Still, in one of his most heated moments of the night, Obama delivered a sharp response to Romney for accusing the White House of playing politics with the crisis. The crowd applauded Obama loudly, breaking the rules, and Twitter went over capacity.

“Romney is fumbling through a question on Libya that he should be owning,” Scarborough tweeted, contributing to that brief collapse. “Considering how badly the Obama administration handled Benghazi, I’m surprised by Romney’s jumbled response to the Libya question.”

Obama also succeeded at getting under Romney’s skin. The surprisingly warm Romney of the last debate was clearly ruffled, as he ignored questions from the town hall audience to re-engage arguments that had just ended. The crowd audibly gasped early in the debate at one Romney brush-off of the president, according to the pool report.

And Romney blundered by making reference to his 47 percent remarks during his closing statement, promising that he would look out for 100 percent of Americans. That gave Obama the opening he needed to mention what Romney said he thinks of nearly half the country, and it gave Romney no chance to respond.

But the Romney campaign made the main — and perhaps only — point that it needs to make: The economy is rotten. It’s a message Romney delivers persuasively and effectively. And it happens to be true.

Following the debate, the Romney campaign blasted out video of Obama saying, “There are jobs that aren’t coming back.” He was referring to low-wage jobs that have gone to China, but the Romney camp clearly sees an opening.

Romney is also seizing on Obama’s argument that gas prices are higher now because the economy is doing better. “According to Barack Obama, everything’s good in the Middle East, everything’s good at home. The reason you’re paying $4 gas is because everyone’s making so much money,” said Stuart Stevens, Romney’s campaign manager, mocking Obama in the spin room. “If you ever want to hold up evidence that you know absolutely nothing about economics or about gas prices, I think that would be the perfect answer.”

The impact of the first debate on the polls was almost instantaneous. A host of national polls showed Romney enjoying a significant bounce, closing Obama’s lead and even gaining a slight advantage in some surveys.

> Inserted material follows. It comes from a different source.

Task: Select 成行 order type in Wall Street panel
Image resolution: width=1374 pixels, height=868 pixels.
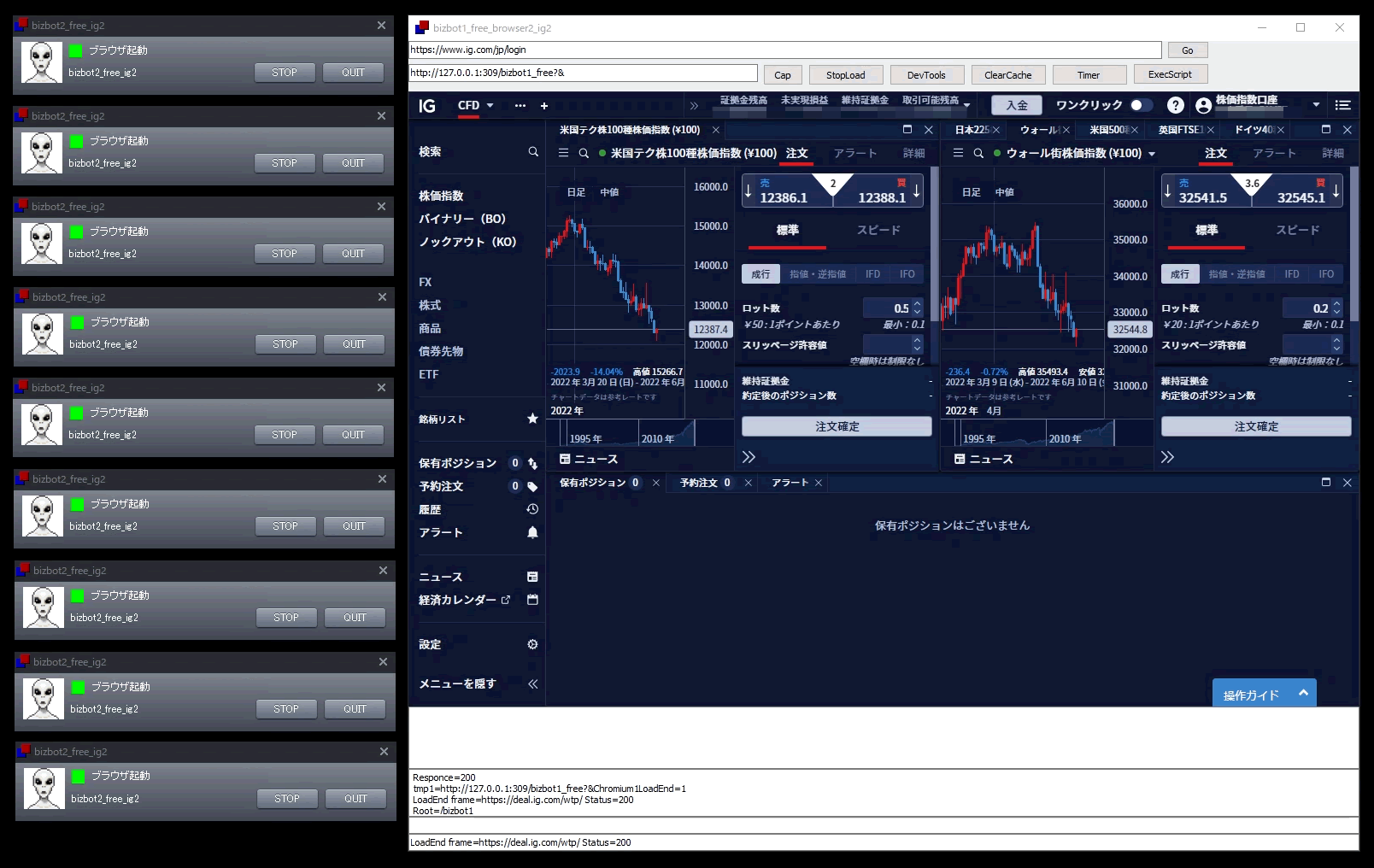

But while the GOP nominee successfully portrayed himself as an able leader and saw his favorability ratings climb, key swing states continued to project a narrow lead for Obama.

Romney’s advantage in the first debate came from his willingness to untether his comments both from reality and from his previous positions. He did so with authority and a certainty that gave the assertions the air of validity. What he said was true because he said it was true.

When it came to his 20 percent across-the-board tax cut, for instance, he insisted that it would not add to the deficit, despite the obvious fact that that is what tax cuts do. Otherwise they’re not tax cuts.

“What I’ve said is I won’t put in place a tax cut that adds to the deficit,” Romney said. “So there’s no economist [who] can say Mitt Romney’s tax plan adds 5 trillion [dollars] if I say I will not add to the deficit with my tax plan.”

Obama called out Romney early and often for inconsistency or untrue assertions, cutting off Romney’s most successful prior tactic. Romney backers tried to paint the more aggressive Obama as desperate. “He tried to do a somewhat charmless version of Joe Biden, but I don’t think it worked particularly well,” Stevens said. “When you saw a different Al Gore [in 2000] in every debate, I think people find that disconcerting. One thing they want in a president is a steadiness and a dependability. They see a person one week ago and they see a different person tonight, and they think, what’s next?”

Boca Raton, Fla., is next, on Monday evening.

“The Thrilla in Boca may decide it all,” tweeted Scarborough.